Corporate Finance, DeFi, Blockchain, Web3 News
Corporate Finance, DeFi, Blockchain News

Will Bitcoin go from Crypto Winter to China Crisis?

by Ilias Louis Hatzis.

TLDR. Bitcoin’s popularity has grown over the last decade and has become an increasingly attractive target for adversaries of all kinds. One of the most powerful potential adversaries is China, which has used its capabilities to influence it. This time around China is considering a ban on Bitcoin mining in response to environmental concerns, about the process of creating cryptocurrencies.
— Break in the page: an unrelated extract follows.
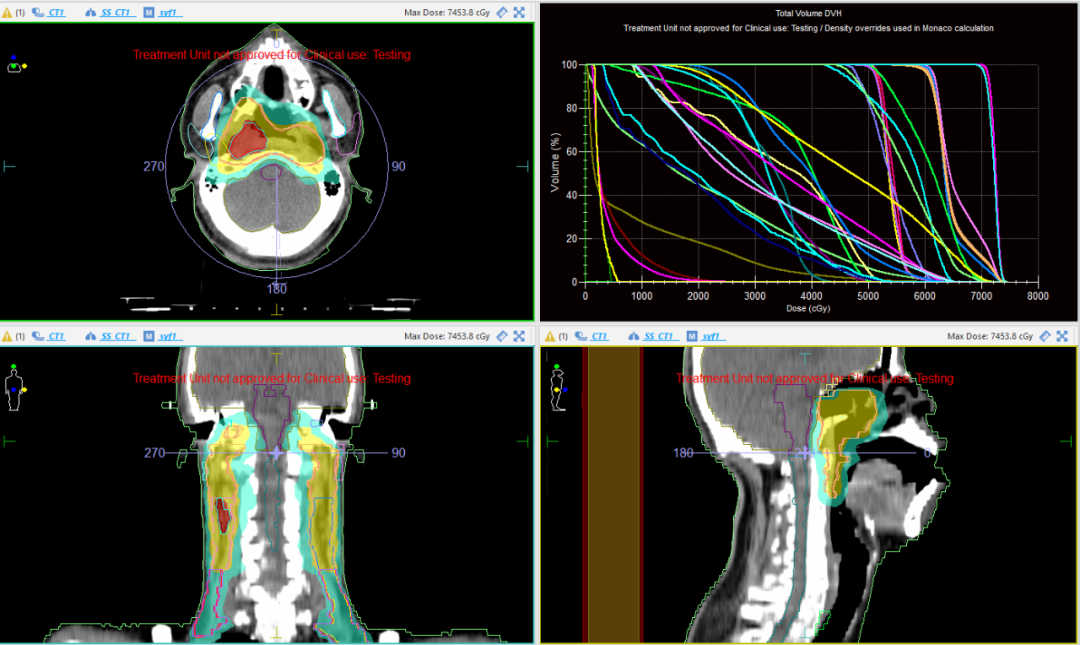
Task: Maximize the axial view panel
Action: pos(519,13)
It has been suggested that a Bitcoin mining ban in China could have a profound impact on the Bitcoin network, as China is home to the majority of global Bitcoin mining operations. But the result of a ban might be completely different than what you might expect.
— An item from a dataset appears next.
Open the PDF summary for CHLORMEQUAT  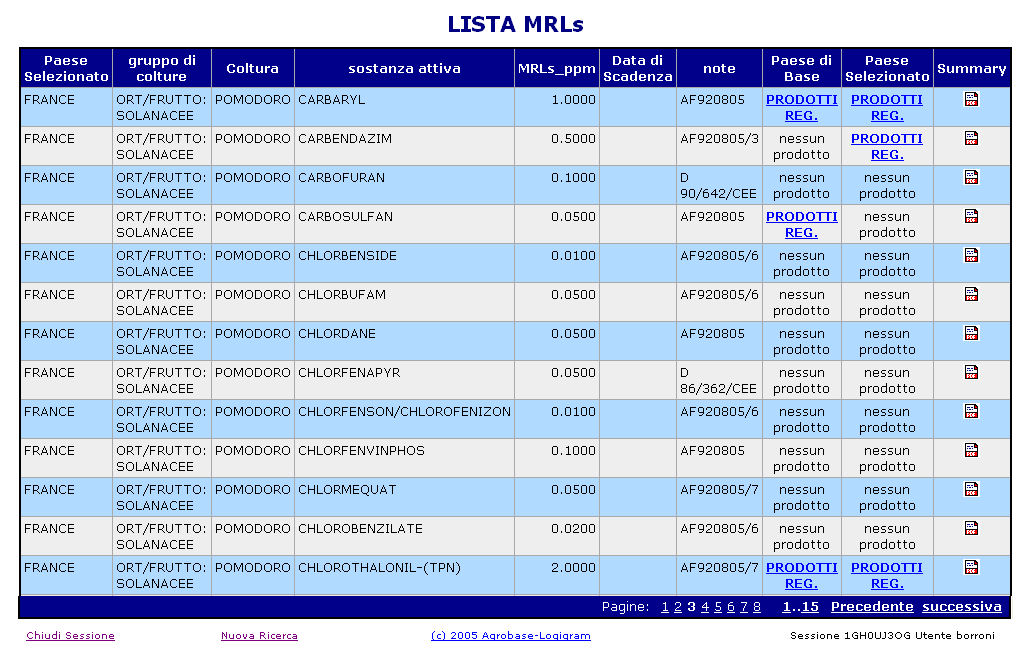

Earlier this month, China’s National Development and Reform Commission (NDRC) released a revised list of 450 industrial activities making suggestions to promote, restrict and eliminate various sectors. Bitcoin mining was labeled as one of the industries that needs to be “eliminated”, citing environmental issues as the primary reason.

Most media outlets that covered this story, leaped to the conclusion that China wanted to ban cryptocurrency mining, just like it did in 2017 with ICOs and domestic spot trading. The reality is that there is no set timetable for Bitcoin mining to be eliminated. A public consultation is be open until 7 May, giving the citizens the chance to give their input. Even if the agency’s proposal is finalized in its current form, this would not automatically amount to an outright mining ban. When finalized, and assuming mining remains in the elimination section, some Chinese provinces may choose to avoid prioritizing this motion.
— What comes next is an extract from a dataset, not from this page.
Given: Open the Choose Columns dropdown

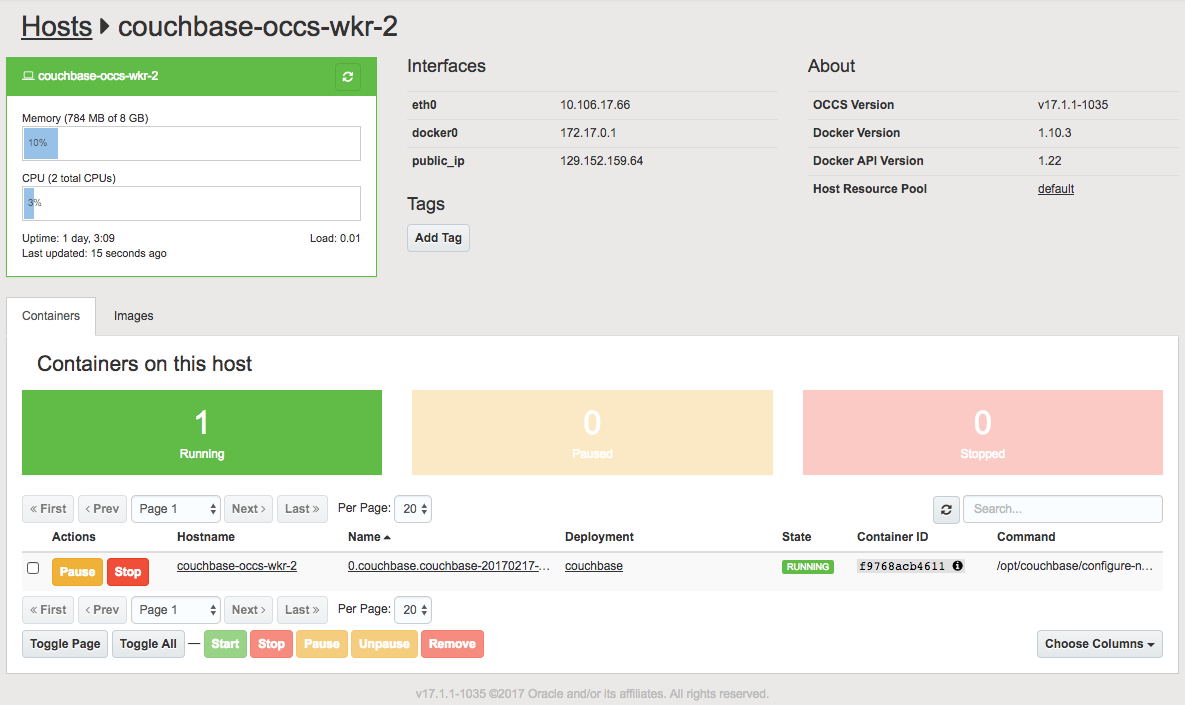Looking at the screenshot, I should tap(1099, 643).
Today, China has 70 percent of the world’s crypto-mining capacity. China’s cheap energy, that’s largely powered by coal fueled power plants, make the cost per kilowatt the one of the cheapest in the world. This makes China a very cost effected and profitable place to mine Bitcoin.

With Bitcoin’s price hovering around $5,000, mining is not a profitable endeavor for many places around the world. According to research by JPMorgan Chase, in the fourth quarter of 2018, the production-weighted cash cost to create one Bitcoin averaged around $4,060 globally. For Bitcoin mining operations, electricity generally accounts for more than 60 percent of the total costs. Cryptocurrency mining requires huge amounts of electricity and costs vary from place to place, depending in the cost per kilowatt. Here is a list of countries and the cost to mine Bitcoin:

• Albania: $3894
• Ireland: $11103
• Australia: $9913
• Brazil: $6741
• China: $3172
• Canada: $3965
• Chile: $9120
• Norway: $7784
• USA: $4758

There are various studies that analyze the power consumption that’s required to run the Bitcoin network. Currently, it is estimated that we need 54 TWh. Cryptocurrency mining consumes around 3 times more than the whole of Ireland, which uses as much as 18.1 TWh/year. These numbers sound shocking, and many journalists use them to scare the public.

The proof-of-work (PoW) consensus mechanism that is used in the Bitcoin network, is very energy-intensive due to the increasing mining difficulty. PoW has many properties, and it is the main innovation behind many cryptocurrencies. In simple terms, PoW makes sure that the network stays online and secure at all times. In order for PoW to work an intense hardware activity is required. PoW is performed by special nodes in the system called miners.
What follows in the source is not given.